(Records locating words and elements)
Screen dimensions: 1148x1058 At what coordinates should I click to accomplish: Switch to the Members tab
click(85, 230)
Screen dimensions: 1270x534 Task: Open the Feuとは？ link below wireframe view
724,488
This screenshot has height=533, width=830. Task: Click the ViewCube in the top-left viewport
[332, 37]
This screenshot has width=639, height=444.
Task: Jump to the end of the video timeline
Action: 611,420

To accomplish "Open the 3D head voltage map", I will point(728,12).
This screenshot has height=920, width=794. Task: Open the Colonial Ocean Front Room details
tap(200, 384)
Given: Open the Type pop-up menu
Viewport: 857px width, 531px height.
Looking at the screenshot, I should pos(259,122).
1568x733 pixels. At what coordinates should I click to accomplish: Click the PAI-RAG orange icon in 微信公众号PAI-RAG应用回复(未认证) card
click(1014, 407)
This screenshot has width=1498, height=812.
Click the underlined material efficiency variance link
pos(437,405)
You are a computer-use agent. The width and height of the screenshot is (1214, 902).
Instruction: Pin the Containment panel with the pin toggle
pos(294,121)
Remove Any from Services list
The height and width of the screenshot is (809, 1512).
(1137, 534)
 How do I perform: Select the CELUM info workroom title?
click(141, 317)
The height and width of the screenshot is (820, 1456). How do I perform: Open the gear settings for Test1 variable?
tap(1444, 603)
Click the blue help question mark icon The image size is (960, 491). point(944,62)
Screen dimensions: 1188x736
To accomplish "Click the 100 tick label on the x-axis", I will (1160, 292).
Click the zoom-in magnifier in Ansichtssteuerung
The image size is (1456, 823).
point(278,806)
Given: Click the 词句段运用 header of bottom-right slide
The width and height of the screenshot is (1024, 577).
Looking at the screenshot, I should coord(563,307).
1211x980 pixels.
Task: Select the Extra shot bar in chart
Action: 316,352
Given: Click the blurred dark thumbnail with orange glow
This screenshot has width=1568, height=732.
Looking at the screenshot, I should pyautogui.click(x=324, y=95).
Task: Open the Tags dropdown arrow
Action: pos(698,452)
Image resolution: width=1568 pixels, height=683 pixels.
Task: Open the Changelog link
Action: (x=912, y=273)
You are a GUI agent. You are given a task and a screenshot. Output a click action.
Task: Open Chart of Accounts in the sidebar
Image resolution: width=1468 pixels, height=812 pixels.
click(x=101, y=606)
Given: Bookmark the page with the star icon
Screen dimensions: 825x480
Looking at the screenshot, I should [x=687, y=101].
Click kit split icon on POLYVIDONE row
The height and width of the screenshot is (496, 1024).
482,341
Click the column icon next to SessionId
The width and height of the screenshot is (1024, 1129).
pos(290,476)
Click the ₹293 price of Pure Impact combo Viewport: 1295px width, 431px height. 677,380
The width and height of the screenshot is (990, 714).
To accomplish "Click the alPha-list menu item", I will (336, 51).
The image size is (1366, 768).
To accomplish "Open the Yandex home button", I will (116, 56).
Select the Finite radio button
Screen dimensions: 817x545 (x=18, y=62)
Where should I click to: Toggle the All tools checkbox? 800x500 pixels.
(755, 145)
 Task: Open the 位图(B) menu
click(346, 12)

(Your instructions) Can you output all of the records above again, word for word and in the same order?

(Answer to the task)
Screen dimensions: 1148x1058 At what coordinates should I click to accomplish: Switch to the Members tab
click(85, 230)
Screen dimensions: 1270x534 Task: Open the Feuとは？ link below wireframe view
724,488
This screenshot has height=533, width=830. Task: Click the ViewCube in the top-left viewport
[332, 37]
This screenshot has width=639, height=444.
Task: Jump to the end of the video timeline
Action: 611,420

To accomplish "Open the 3D head voltage map", I will point(728,12).
This screenshot has height=920, width=794. Task: Open the Colonial Ocean Front Room details
tap(200, 384)
Given: Open the Type pop-up menu
Viewport: 857px width, 531px height.
Looking at the screenshot, I should pos(259,122).
1568x733 pixels. At what coordinates should I click to accomplish: Click the PAI-RAG orange icon in 微信公众号PAI-RAG应用回复(未认证) card
click(1014, 407)
This screenshot has width=1498, height=812.
Click the underlined material efficiency variance link
pos(437,405)
You are a computer-use agent. The width and height of the screenshot is (1214, 902).
Instruction: Pin the Containment panel with the pin toggle
pos(294,121)
Remove Any from Services list
The height and width of the screenshot is (809, 1512).
(1137, 534)
 How do I perform: Select the CELUM info workroom title?
click(141, 317)
The height and width of the screenshot is (820, 1456). How do I perform: Open the gear settings for Test1 variable?
tap(1444, 603)
Click the blue help question mark icon The image size is (960, 491). point(944,62)
Screen dimensions: 1188x736
To accomplish "Click the 100 tick label on the x-axis", I will (1160, 292).
Click the zoom-in magnifier in Ansichtssteuerung
The image size is (1456, 823).
point(278,806)
Given: Click the 词句段运用 header of bottom-right slide
The width and height of the screenshot is (1024, 577).
Looking at the screenshot, I should coord(563,307).
1211x980 pixels.
Task: Select the Extra shot bar in chart
Action: 316,352
Given: Click the blurred dark thumbnail with orange glow
This screenshot has width=1568, height=732.
Looking at the screenshot, I should pyautogui.click(x=324, y=95).
Task: Open the Tags dropdown arrow
Action: pos(698,452)
Image resolution: width=1568 pixels, height=683 pixels.
Task: Open the Changelog link
Action: (x=912, y=273)
You are a GUI agent. You are given a task and a screenshot. Output a click action.
Task: Open Chart of Accounts in the sidebar
Image resolution: width=1468 pixels, height=812 pixels.
click(x=101, y=606)
Given: Bookmark the page with the star icon
Screen dimensions: 825x480
Looking at the screenshot, I should [x=687, y=101].
Click kit split icon on POLYVIDONE row
The height and width of the screenshot is (496, 1024).
482,341
Click the column icon next to SessionId
The width and height of the screenshot is (1024, 1129).
pos(290,476)
Click the ₹293 price of Pure Impact combo Viewport: 1295px width, 431px height. 677,380
The width and height of the screenshot is (990, 714).
To accomplish "Click the alPha-list menu item", I will (336, 51).
The image size is (1366, 768).
To accomplish "Open the Yandex home button", I will (116, 56).
Select the Finite radio button
Screen dimensions: 817x545 (x=18, y=62)
Where should I click to: Toggle the All tools checkbox? 800x500 pixels.
(755, 145)
 Task: Open the 位图(B) menu
click(346, 12)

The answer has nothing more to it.